Cet article est paru, le 13 juillet 2008, dans le supplément littéraire du quotidien Présent.
Vingt-quatre ans déjà qu’il nous a quittés… Comment expliquer aux lecteurs les plus jeunes qui était Philippe Ariès (1914-1984) ? Un jeune homme d’Action française qui, en 1943, renonce à enseigner et à préparer l’agrégation d’histoire, se case à l’Institut du Fruit tropical où il fera carrière comme documentaliste en chef, tout en poursuivant des recherches historiques à ses moments perdus, et une activité journalistique aux côtés de Pierre Boutang. Chaleureux, curieux de tout, il n’est pas un grand journaliste, se perdant un peu trop dans les subtilités. À cet égard, ses articles sur la crise de l’Eglise, en 1962-1965, sont caractéristiques : il explique qu’il est pour les uns sans être contre les autres, tout en étant ni pour l’un ni pour l’autre, etc.
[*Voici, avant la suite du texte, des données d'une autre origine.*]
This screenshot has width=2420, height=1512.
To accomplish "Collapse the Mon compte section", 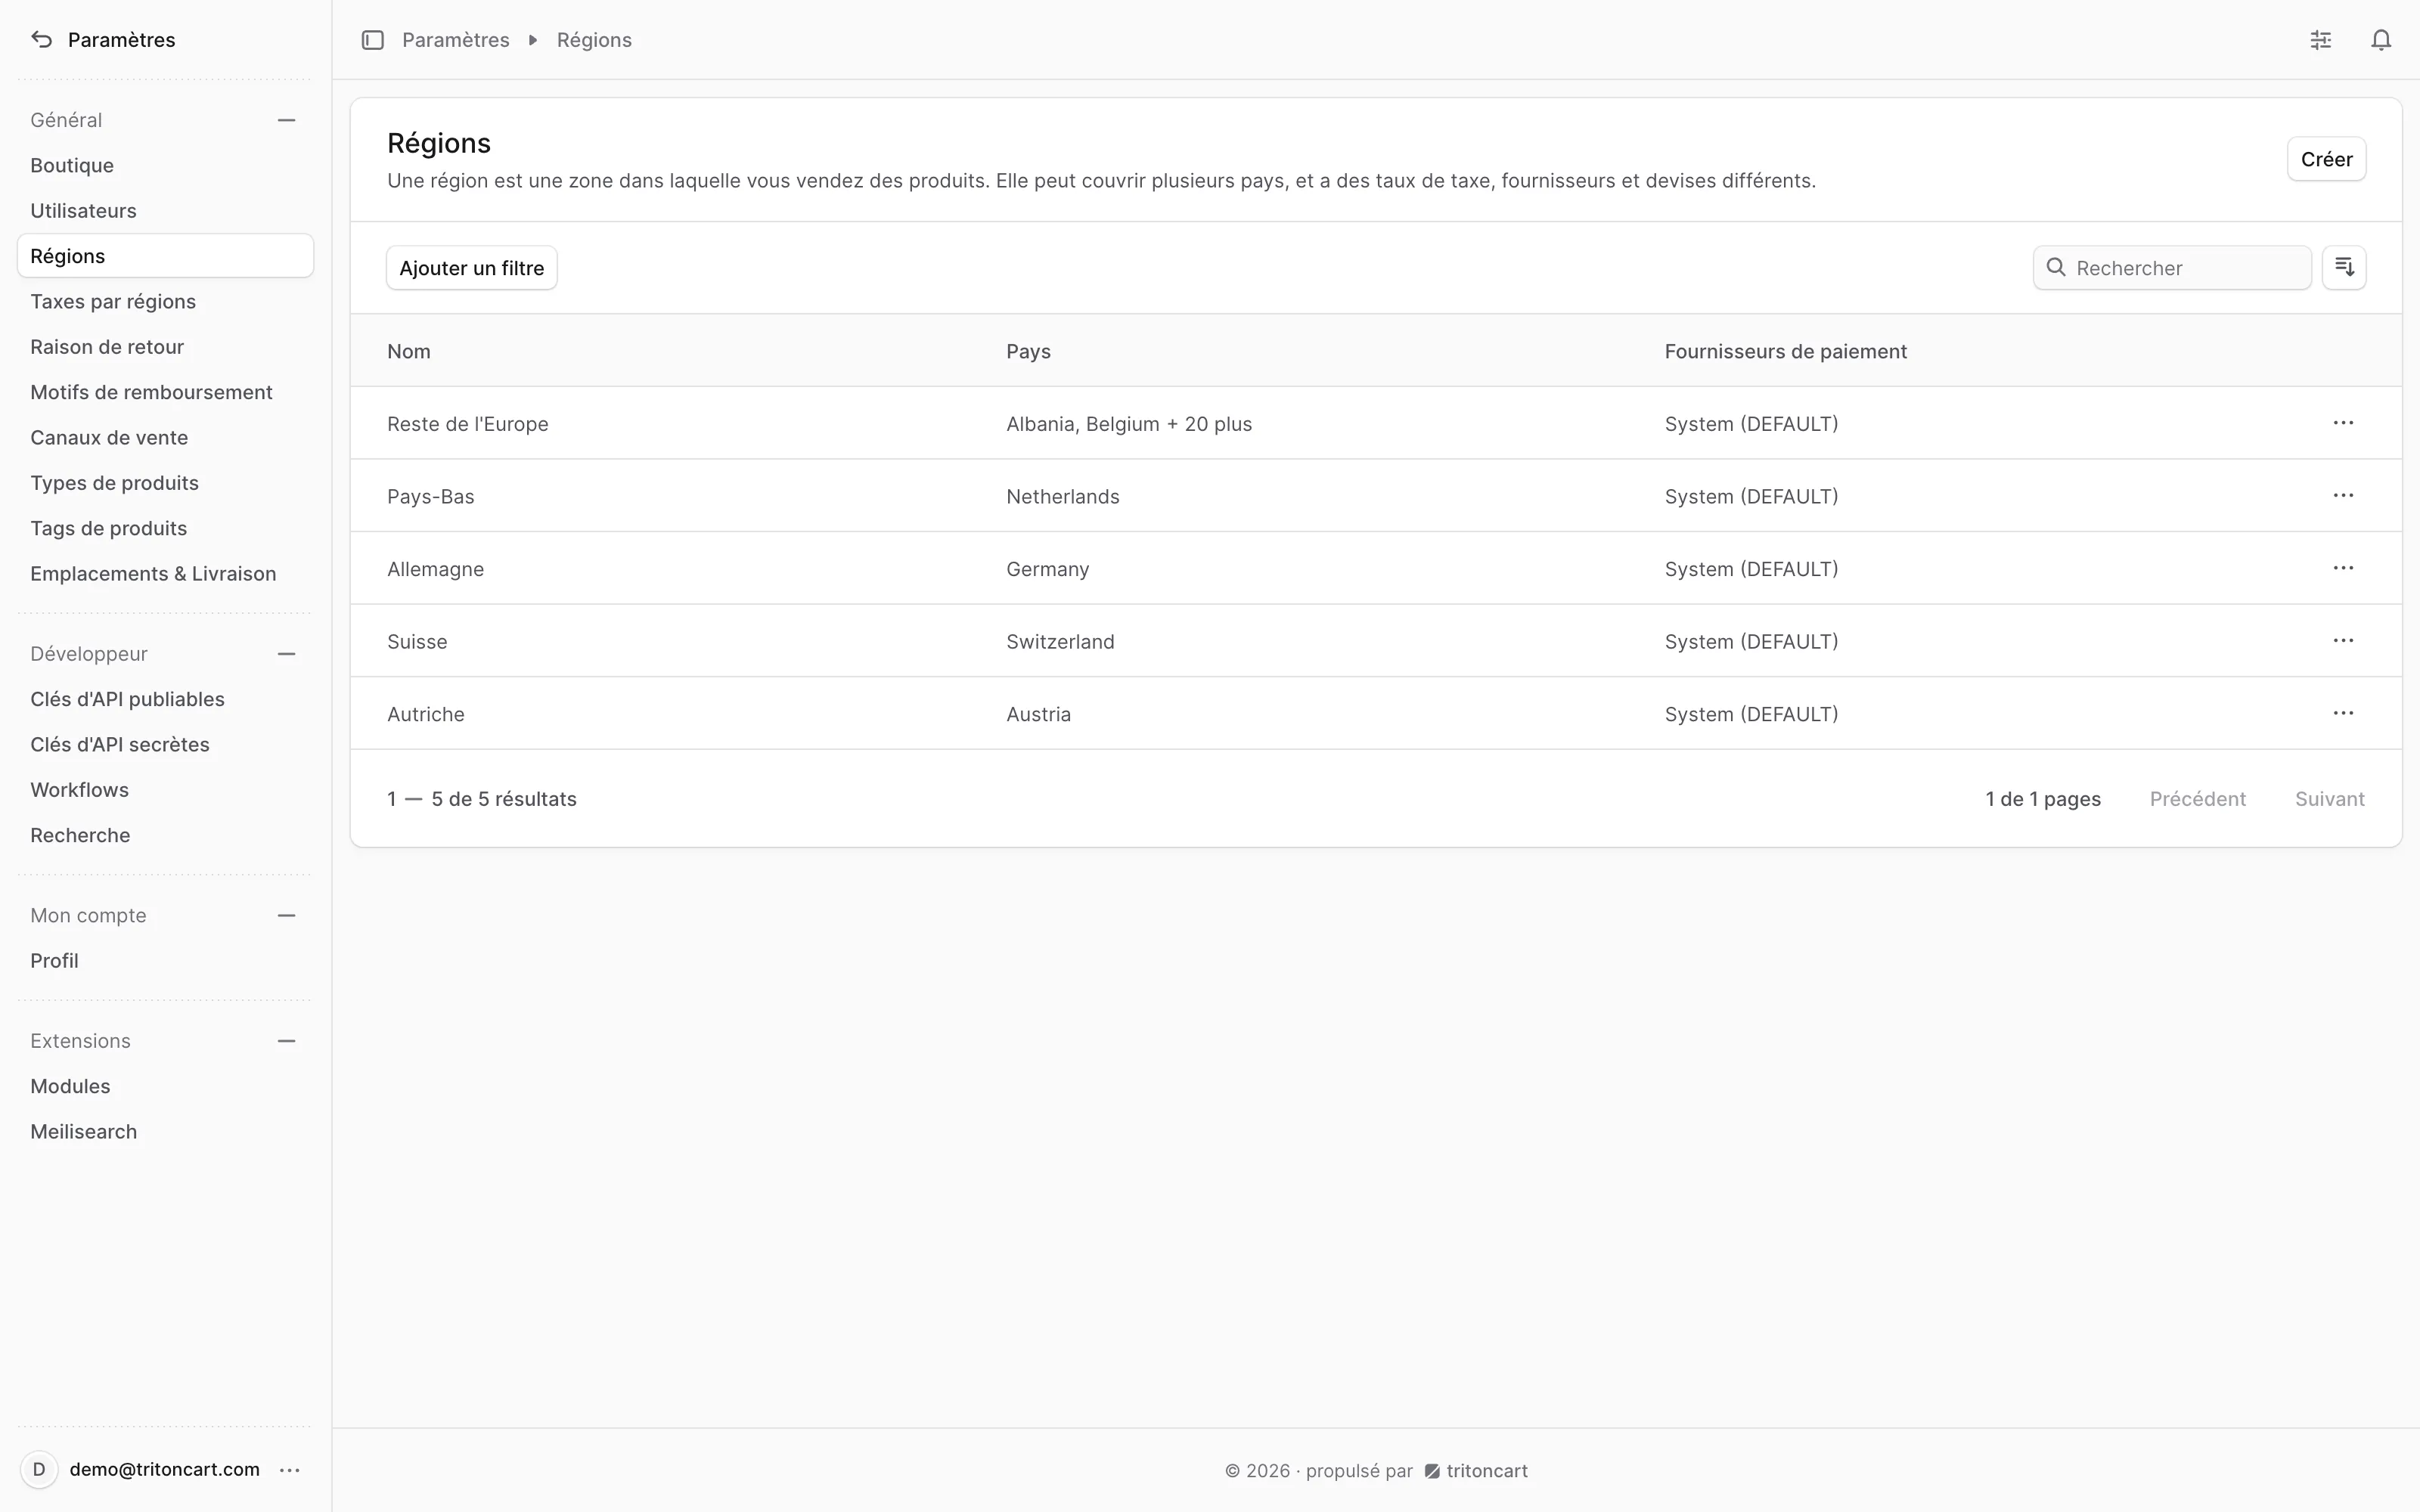I will [x=287, y=916].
Mais, tout à coup, dans les années 1970, ses travaux sur l’Enfant (qui, selon lui, n’intéresse pas en tant que tel avant le XVIIIe siècle), et sur la Mort (« apprivoisée » au Moyen Age, aujourd’hui tabou), passionnent à la fois l’Université et le grand public: cet homme venu de « l’extrême droite » devient « grand historien des mentalités ». Il tente d’expliquer qu’il a rompu avec l’histoire politique et démonstrative de Bainville et Gaxotte sans rompre totalement avec Maurras, qui lui a enseigné le sens de la diversité et de l’héritage. On pouvait encore, en 1975, parler librement de Maurras. L’Ecole des Hautes Etudes lui offre tardivement un poste (1978), mais son épouse et collaboratrice, puis lui-même sont rattrapés par la maladie, ils meurent en 1983 et 1984. Ils n’avaient pas d’enfant. C’est donc Marie-Rose Ariès qui veille aujourd’hui sur les archives de son frère.
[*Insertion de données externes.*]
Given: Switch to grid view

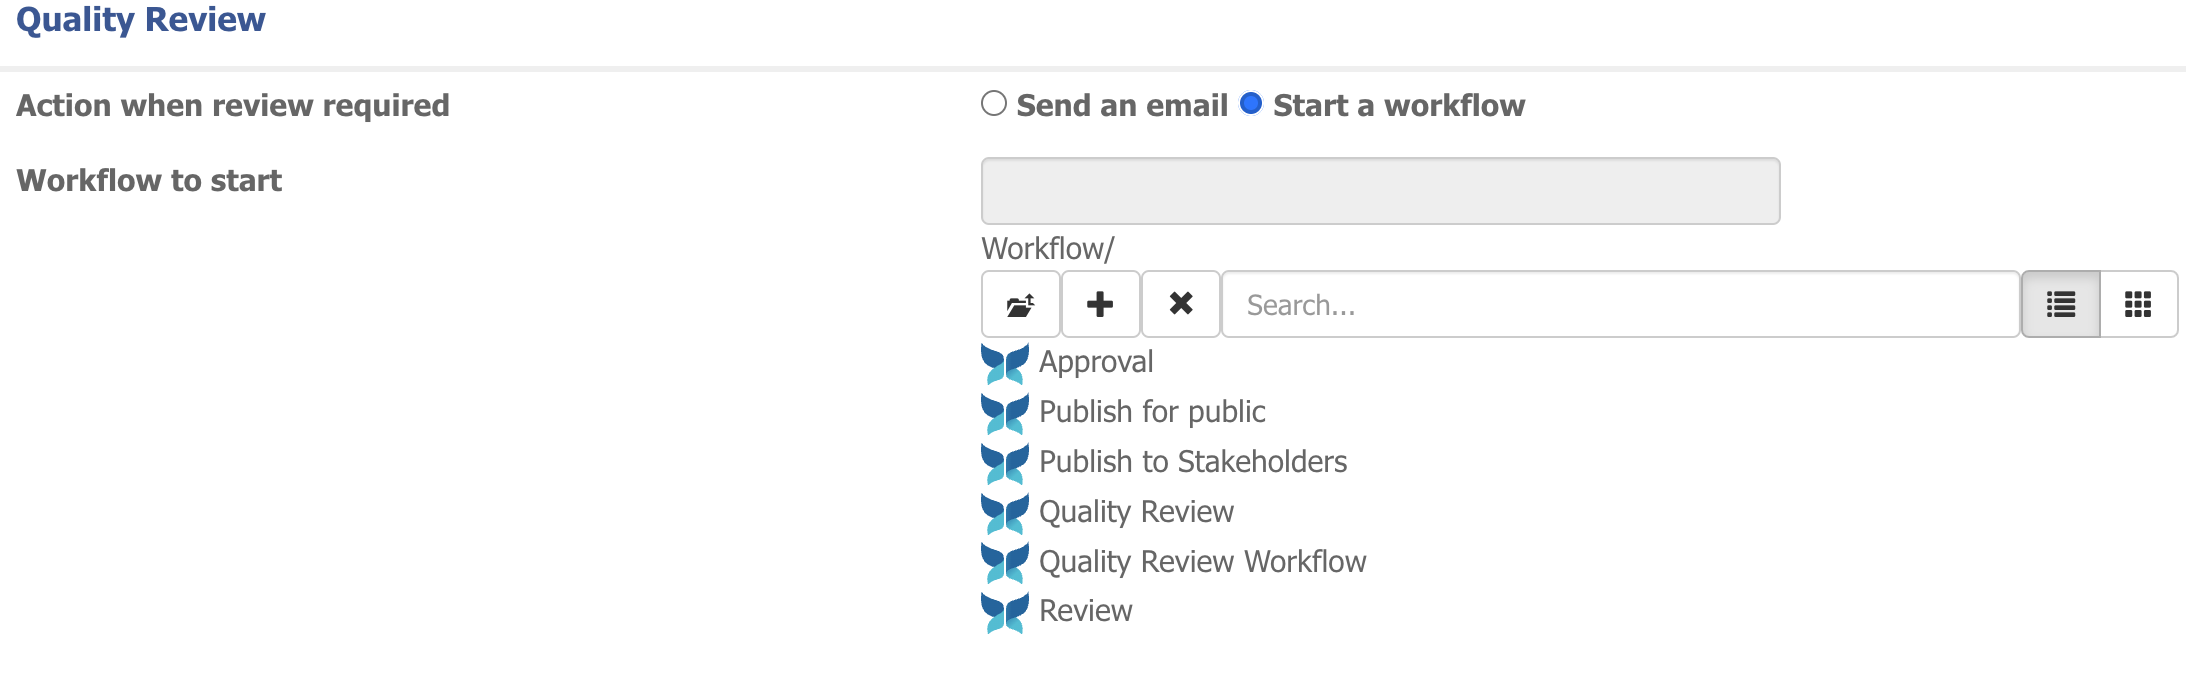Looking at the screenshot, I should pos(2138,304).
Ignorance du domaine religieux
Le livre publié cette année par Guillaume Gros est le résumé d’une thèse soutenue en 2002 à l’Institut d’études politiques de Paris, et l’on sait combien la chape de plomb du conformisme pèse sur cette école. Qu’on ne demande donc pas à Guillaume Gros des vues très personnelles. Il n’a pas non plus écrit une biographie. Rien sur les voyages nombreux du couple Ariès (même leur voyage en Algérie est passé sous silence). On ne trouvera même pas la date et le lieu de naissance d’Ariès (par contre deux dates pour sa mort, 8 ou 9 février ?). Pas même l’esquisse d’un arbre généalogique qui aurait permis de se retrouver parmi les cousins, oncles et tantes, qu’il aimait à citer (l’arbre pourtant est simplifié du fait que les parents de Philippe Ariès étaient cousins germains, comme ceux d’un autre Créole célèbre, le romancier J.M.G. Le Clézio). Pas non plus de révélations (sinon celle d’un manuscrit sur Musset, d’un article sur Pie XII oublié dans les rééditions), même dans l’analyse, assez fouillée pourtant, du parcours d’Ariès sous l’Occupation et à La Nation française de Boutang. Le volume de Guillaume Gros (Philippe Ariès, éd. Septentrion, 346p., 23 euros) présente surtout l’avantage de fournir une liste quasi exhaustive des livres et articles écrits par ou sur Ariès, et un bon index des noms. Un livre utile donc, auquel on reprochera toutefois une trop grande ignorance du domaine religieux et de la « planète catho ». Au point de prendre le R.P. Riquet pour « un des plus grands noms de la démographie », l’ordre jésuite pour une « institution monarchique », et de fixer au 25 mars la « date traditionnelle de Notre-Dame-des-Sept-Douleurs »… Erreurs que le jury de Sciences-po, apparemment, n’a pas relevées. De même qu’il n’a peut-être pas dit à Guillaume Gros qu’on ne peut pas, dans un livre d’histoire, utiliser à tout-va le terme « intégriste » (Ariès le faisait, mais comme journaliste). Ce terme a une histoire très précise, il a toujours été une insulte polémique (à l’origine, contre Pie X). Guillaume Gros semble ignorer les livres d’Emile Poulat sur la question. Ils sont absents de la bibliographie, et, sur les jésuites, l’unique source est une pauvre compilation de Jean Lacouture… C’est dommage.